**Задания для выполнения:**
**a)** В тексте о переводе поэзии найдите абзац, который начинается словами «Таким образом, многие из нас читают». Перечислите всех поэтов, названных в этом абзаце.
**b)** Продолжите текст о переводе поэзии с того места, где он заканчивается.

**Исходный текст:**
Вот что об этом говорит Энтони Берджесс:

 

Таким образом, многие из нас читают Малларме и Леопарди в оригинале, имея подстрочник на противоположной странице. Таким же образом мы читаем Данте, и «Сида», и Лорку: романская поэзия — вот чтение, к которому нас лучше всего подготавливают наши школы. Еще мы читаем Гёте и Гельдерлина, даже если нас не заставляли учить немецкий. В конце концов, прагерманские языки более родственны английскому, чем романские. Но как только мы сдвигаемся к востоку, возникают сложности.

Начинаются они из-за непривычных алфавитов (чтобы их выучить, требуется от силы час, но для многих и это чересчур долгий срок) и из-за явного отсутствия привычных лингвистических элементов (лишь немногим удается хоть как-то разодрать эти маскировочные покровы). Вот здесь, как представляется, и нужны художественные переводы.

 

Впрочем, как на нескольких конкретных примерах показывает Берджесс, даже такие удачи, как переводы Эдварда Фицджеральда, полностью искажают оригинал. Вывод таков: «Если мы хотим читать Омара, нужно овладеть основами персидского и попросить, чтобы нам дали хороший, очень буквальный подстрочник. А если мы хотим читать Пушкина, то должны овладеть основами русского и возблагодарить Бога за Набокова»20.

При том, что многие читают поэзию на языке оригинала, прибегая к подстрочнику, Набоков неистовее, чем кто бы то ни было, выражал отвращение к художественному переводу, выдающему себя за более или менее адекватное подобие исходного стихотворения. Однако в контексте остальных его произведений это неистовство приобретает завершенный и весьма серьезный смысл. В «Приглашении на казнь» и в «Под знаком незаконнорожденных» он настаивает на том, что человек, не совершивший усилия, чтобы понять и оценить уникальность вещей — дерева, другого человека, стихотворения, — живет в нереальном мире дешевых подделок, в кошмаре восковых муляжей, которые складываются из взаимозаменяемых, поскольку различия между ними ощущаются смутно, частей.

В сущности, это и есть ключ к труду Набокова: не то, что реальности не существует, — мнение, которое совершенно напрасно приписывают ему многие читатели, — но то, что лишь когда разум пытается выйти за рамки обобщений и общих мест, вещи и вправду становятся  реальными, обособленными, детализированными, не схожими одна с другой. Это наша привычка принимать вещи в их раз и навсегда застывшей форме, наша склонность полагать, что они легко доступны разуму, поскольку они не сложнее привычных нам ярлыков, — превращают и вещи, и тех, кто о них размышляет, в обитателей двухмерного, лишенного глубины мира, наподобие того, что окружает Цинцинната Ц. В таком мире — но никак не в мире Набокова — стихотворение является лишь сотрясением воздуха, и одно стихотворение, побренькивающее точно так же, как другое, становится равноценным его заменителем, так что на смысл, заложенный в нем, можно особого внимания не обращать.

**Исходные материалы:**
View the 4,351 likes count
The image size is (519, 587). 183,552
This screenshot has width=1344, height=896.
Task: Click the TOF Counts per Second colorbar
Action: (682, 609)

**Ответы к заданиям:**
**a)** Малларме, Леопарди, Данте, Лорка, Гёте, Гельдерлин.

**b)**
IV

 

Но если для читателей, начиная с доктора Джонсона и кончая Энтони Берджессом, предпочтительно избегать легковесных рифмованных пустышек, если они готовы противостоять сложностям оригинала, почему же набоковский перевод навлек на себя столько критики? Существует одна, преобладающая над всеми прочими, причина: перевод не был  напечатан так, как следовало, — в виде подстрочника, расположенного под пушкинскими транслитерированными строками. Конечно, стихотворные версии других переводчиков никто так  печатать и не подумал бы: прослаивая собою Пушкина, они могли запутать любого, кто плохо владеет русским, а то и вовсе им не владеет, а перед тем, кто знает этот язык, обнаружить все свои потроха и прикрасы. Набоков же, задумывая  свой перевод так, чтобы его читали вместе с русским текстом, позволил в итоге издать перевод без оригинала, напечатанного на той же странице. Не удивительно, что его фразировка кажется нелепой.

В середине пятидесятых, когда Джейсон Эпстайн из издательства «Даблдэй» загорелся идеей напечатать всего, какого только удастся, Набокова, тот сообщил ему, что желал бы увидеть своего «Евгения Онегина» в триединой композиции: русский оригинал, транслитерация и перевод. Эпстайн рассмеялся и сказал, что если бы он мог напечатать произведение на трехстраничных  разворотах, он бы так и сделал21. Набоков вскоре решил, что кириллический оригинал не столь уж и нужен, и даже выразил в комментарии горячее желание, чтобы кириллицу и все прочие нелатинские шрифты поскорее заменили латиницей[119]. И хотя в апреле 1955 года, считая, что он уже завершил перевод, Набоков все еще рассчитывал напечатать его вместе с русским текстом en regard[120]22, он, по-видимому, отверг этот замысел в 1957-м, когда готовил чистовой вариант своего комментария. Почему?

Набоков потратил на «Евгения Онегина» на четыре года больше, чем предполагал, и к концу 1957-го ему уже не терпелось покончить с этим трудом и заняться своим новым романом. К тому же на протяжении пятидесятых он претерпевал постоянные трудности с публикацией своих произведений. Несмотря на дружбу с «Нью-Йоркером», этот журнал отверг два из трех его последних рассказов и лучшее из написанных им по-английски стихотворений. Ни одно американское издательство не осмелилось взяться за «Лолиту», и Набокову пришлось издать ее у парижского порнографа. Даже бедный, безобидный, многим понравившийся «Пнин» был отвергнут и «Вайкингом», и «Харпер энд бразерс». А у Набокова к тому времени скопилось одиннадцать увесистых папок перевода и научного комментария. Сумел ли бы он вообще найти издателя, если бы еще увеличил рукопись, добавив к ней и транслитерацию? Позволить же себе ждать он не мог: что, если сведения о его находках просочились наружу или другие исследователи, пока он ждет издателя, откроют то, что открыл он?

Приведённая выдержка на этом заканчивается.